## What you need to do
Reproduce verbatim the stretch of records from the line containing "Screen dimensions: 1389x868" through the line containing "Click the FINISHED", with both of those lines included.

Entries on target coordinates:
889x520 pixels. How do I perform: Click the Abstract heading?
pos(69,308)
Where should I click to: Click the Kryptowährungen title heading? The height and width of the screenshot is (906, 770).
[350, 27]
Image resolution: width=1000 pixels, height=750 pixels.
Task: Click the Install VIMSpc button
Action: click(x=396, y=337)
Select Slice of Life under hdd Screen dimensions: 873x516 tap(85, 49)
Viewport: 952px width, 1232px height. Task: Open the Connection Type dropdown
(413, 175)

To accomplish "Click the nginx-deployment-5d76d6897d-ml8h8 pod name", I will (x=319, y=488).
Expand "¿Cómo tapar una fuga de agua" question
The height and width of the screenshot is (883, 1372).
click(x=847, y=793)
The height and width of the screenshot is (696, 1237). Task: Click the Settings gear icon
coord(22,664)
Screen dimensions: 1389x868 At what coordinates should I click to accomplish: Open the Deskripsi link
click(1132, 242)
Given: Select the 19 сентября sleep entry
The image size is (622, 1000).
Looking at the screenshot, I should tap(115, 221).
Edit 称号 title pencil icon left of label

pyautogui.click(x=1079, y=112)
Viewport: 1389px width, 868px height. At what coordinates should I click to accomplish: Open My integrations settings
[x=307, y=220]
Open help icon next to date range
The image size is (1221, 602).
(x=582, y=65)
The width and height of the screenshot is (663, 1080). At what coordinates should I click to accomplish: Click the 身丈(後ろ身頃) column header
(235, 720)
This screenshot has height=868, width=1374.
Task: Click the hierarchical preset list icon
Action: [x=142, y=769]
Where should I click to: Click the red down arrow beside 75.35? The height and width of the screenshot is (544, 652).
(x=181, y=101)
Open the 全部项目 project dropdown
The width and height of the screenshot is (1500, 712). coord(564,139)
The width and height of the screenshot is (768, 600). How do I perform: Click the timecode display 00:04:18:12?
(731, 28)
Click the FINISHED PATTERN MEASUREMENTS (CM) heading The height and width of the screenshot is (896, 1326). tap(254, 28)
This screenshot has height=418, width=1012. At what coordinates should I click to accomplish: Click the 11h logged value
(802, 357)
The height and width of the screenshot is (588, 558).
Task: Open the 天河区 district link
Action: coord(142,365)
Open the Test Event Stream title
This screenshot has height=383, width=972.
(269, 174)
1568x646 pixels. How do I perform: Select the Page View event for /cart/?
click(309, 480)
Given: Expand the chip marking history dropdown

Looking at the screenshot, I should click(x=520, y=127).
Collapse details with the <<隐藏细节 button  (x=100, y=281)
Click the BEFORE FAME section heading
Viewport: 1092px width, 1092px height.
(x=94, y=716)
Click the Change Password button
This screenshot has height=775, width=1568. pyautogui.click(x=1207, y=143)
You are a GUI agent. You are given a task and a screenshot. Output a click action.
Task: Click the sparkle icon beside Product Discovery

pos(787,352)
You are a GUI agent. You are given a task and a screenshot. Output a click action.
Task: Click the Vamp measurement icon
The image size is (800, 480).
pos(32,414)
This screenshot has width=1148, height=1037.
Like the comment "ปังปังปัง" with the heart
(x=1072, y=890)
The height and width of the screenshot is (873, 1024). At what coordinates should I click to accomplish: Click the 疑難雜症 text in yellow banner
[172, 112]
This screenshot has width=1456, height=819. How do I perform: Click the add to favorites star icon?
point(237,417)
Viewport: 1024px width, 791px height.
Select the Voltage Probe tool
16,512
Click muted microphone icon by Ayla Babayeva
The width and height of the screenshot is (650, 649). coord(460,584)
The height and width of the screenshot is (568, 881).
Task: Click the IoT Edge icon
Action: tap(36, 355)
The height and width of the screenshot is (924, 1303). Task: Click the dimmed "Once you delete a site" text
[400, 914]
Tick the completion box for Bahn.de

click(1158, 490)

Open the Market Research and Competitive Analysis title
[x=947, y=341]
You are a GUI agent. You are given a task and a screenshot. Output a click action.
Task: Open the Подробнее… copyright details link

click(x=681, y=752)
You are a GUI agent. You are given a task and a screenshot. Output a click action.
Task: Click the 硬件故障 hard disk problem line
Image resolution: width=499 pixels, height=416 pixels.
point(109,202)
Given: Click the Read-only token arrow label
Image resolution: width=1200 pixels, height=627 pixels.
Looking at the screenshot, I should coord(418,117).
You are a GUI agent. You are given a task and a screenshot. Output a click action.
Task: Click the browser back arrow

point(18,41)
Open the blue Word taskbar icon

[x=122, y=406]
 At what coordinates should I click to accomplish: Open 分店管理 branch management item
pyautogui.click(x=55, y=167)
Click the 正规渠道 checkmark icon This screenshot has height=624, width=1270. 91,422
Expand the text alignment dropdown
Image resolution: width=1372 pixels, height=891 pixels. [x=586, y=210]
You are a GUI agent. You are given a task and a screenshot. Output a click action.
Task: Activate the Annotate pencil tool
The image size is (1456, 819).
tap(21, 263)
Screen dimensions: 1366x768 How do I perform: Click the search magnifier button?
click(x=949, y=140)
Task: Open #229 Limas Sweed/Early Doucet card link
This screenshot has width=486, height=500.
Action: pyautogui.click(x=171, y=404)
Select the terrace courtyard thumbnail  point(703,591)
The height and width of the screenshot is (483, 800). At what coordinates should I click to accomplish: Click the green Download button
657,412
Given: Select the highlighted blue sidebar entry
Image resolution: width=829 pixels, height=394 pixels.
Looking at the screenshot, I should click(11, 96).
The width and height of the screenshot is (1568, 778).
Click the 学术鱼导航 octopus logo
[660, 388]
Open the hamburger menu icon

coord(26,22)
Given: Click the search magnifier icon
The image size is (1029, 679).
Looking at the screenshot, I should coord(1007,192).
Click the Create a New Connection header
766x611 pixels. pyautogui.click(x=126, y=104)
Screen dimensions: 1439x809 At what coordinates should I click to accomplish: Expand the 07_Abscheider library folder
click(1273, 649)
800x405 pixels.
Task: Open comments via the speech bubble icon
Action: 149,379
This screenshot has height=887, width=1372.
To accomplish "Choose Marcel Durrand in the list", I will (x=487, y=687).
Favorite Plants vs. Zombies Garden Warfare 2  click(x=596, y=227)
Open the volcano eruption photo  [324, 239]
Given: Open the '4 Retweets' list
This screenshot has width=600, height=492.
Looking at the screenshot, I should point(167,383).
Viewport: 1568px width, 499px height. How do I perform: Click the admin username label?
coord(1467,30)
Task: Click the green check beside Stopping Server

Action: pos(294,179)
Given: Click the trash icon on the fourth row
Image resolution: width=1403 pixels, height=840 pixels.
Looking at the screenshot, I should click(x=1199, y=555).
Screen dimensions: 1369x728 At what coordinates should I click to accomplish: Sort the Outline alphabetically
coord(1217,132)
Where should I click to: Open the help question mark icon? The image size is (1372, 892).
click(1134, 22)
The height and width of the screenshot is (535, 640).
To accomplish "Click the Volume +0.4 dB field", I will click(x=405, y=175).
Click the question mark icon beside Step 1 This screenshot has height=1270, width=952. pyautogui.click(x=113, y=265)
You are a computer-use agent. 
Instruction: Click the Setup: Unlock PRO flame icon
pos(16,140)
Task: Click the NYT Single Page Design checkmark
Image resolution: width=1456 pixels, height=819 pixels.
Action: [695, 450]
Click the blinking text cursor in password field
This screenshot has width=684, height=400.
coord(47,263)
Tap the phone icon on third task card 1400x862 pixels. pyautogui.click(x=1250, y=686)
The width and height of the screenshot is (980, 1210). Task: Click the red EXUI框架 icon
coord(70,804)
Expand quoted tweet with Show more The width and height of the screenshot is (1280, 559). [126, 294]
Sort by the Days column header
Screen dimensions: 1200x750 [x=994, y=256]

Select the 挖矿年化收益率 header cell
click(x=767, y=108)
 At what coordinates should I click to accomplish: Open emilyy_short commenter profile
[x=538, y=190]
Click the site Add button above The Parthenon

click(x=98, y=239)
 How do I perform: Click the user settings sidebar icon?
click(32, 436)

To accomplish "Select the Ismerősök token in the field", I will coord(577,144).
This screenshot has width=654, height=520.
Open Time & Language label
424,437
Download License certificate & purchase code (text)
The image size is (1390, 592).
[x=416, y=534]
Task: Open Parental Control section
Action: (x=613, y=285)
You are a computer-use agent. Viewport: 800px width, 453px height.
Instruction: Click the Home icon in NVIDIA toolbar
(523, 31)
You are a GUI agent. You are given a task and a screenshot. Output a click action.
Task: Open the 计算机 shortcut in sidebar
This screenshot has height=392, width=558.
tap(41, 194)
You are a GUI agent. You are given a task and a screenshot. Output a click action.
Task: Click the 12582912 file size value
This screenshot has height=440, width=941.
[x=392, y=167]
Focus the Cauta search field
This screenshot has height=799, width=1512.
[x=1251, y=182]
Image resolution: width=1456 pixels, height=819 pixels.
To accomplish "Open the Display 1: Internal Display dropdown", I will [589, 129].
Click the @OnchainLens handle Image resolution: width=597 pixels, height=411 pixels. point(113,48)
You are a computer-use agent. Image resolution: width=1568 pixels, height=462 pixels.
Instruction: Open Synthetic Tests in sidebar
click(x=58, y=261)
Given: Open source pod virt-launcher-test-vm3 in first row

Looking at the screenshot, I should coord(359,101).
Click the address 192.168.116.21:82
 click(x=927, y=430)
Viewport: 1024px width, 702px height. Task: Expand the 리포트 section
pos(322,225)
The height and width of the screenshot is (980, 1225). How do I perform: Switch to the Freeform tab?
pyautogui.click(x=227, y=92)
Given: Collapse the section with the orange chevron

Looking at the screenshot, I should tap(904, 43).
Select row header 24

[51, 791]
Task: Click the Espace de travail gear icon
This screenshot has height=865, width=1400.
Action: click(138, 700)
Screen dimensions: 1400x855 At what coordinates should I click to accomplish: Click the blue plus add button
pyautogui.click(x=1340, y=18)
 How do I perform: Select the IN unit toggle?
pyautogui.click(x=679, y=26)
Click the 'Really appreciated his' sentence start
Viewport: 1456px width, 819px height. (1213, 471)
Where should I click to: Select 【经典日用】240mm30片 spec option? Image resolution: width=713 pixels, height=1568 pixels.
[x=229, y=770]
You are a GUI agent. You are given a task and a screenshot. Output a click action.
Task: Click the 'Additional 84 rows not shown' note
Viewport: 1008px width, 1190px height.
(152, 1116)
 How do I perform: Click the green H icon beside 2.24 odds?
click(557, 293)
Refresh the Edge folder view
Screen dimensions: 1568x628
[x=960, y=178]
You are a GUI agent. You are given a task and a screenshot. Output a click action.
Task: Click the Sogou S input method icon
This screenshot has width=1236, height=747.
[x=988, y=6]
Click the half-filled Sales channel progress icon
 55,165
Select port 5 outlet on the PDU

## Solved exercise
Screen dimensions: 1389x868 At what coordinates should I click to accomplish: Open the Deskripsi link
click(1132, 242)
Given: Select the 19 сентября sleep entry
The image size is (622, 1000).
Looking at the screenshot, I should tap(115, 221).
Edit 称号 title pencil icon left of label

pyautogui.click(x=1079, y=112)
Viewport: 1389px width, 868px height. At what coordinates should I click to accomplish: Open My integrations settings
[x=307, y=220]
Open help icon next to date range
The image size is (1221, 602).
(x=582, y=65)
The width and height of the screenshot is (663, 1080). At what coordinates should I click to accomplish: Click the 身丈(後ろ身頃) column header
(235, 720)
This screenshot has height=868, width=1374.
Task: Click the hierarchical preset list icon
Action: [x=142, y=769]
Where should I click to: Click the red down arrow beside 75.35? The height and width of the screenshot is (544, 652).
(x=181, y=101)
Open the 全部项目 project dropdown
The width and height of the screenshot is (1500, 712). coord(564,139)
The width and height of the screenshot is (768, 600). How do I perform: Click the timecode display 00:04:18:12?
(731, 28)
Click the FINISHED PATTERN MEASUREMENTS (CM) heading The height and width of the screenshot is (896, 1326). tap(254, 28)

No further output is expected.